Saved data entries
────────

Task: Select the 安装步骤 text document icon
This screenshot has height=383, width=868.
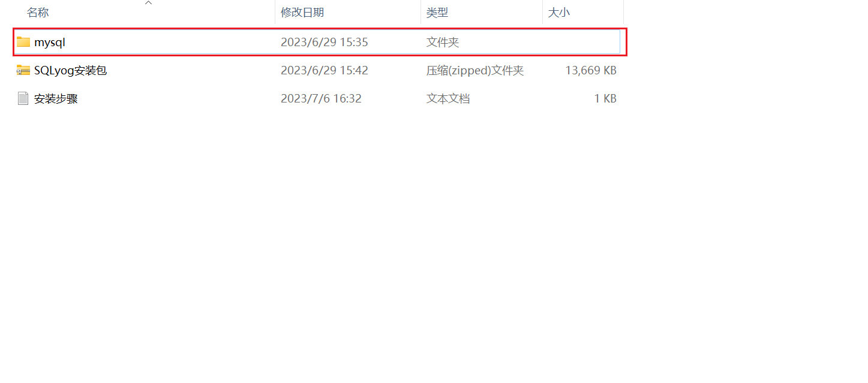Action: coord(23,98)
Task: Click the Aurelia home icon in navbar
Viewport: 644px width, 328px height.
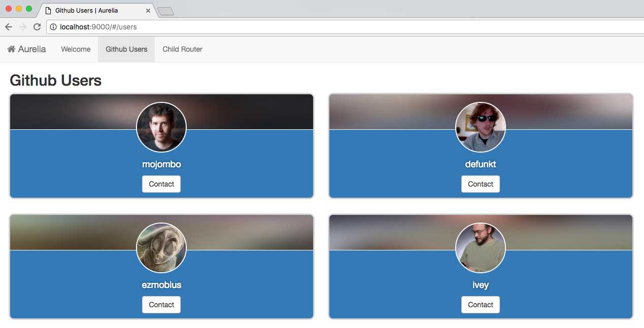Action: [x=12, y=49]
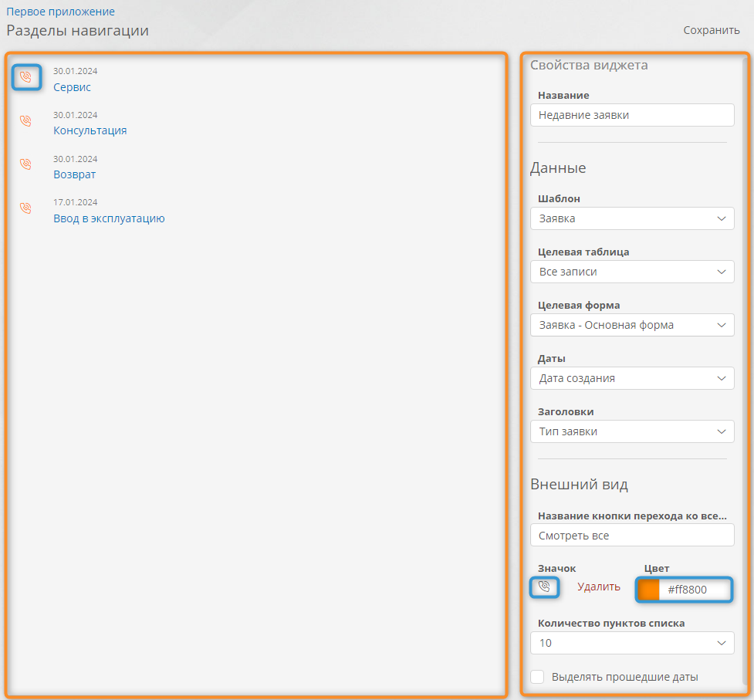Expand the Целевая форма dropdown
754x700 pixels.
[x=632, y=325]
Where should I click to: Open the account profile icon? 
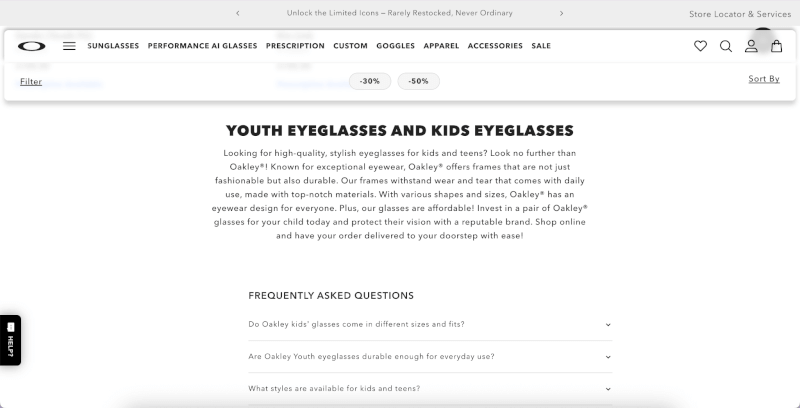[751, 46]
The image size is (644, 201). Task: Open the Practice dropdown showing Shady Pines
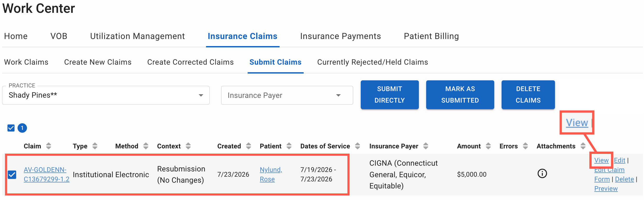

────────

Exercise requirements » Every line that holds the word "Task" should be copied from the records above.

Exercise answer »
Task: Select the 安装步骤 text document icon
Task: Click the Aurelia home icon in navbar
The image size is (644, 201). Task: Open the Practice dropdown showing Shady Pines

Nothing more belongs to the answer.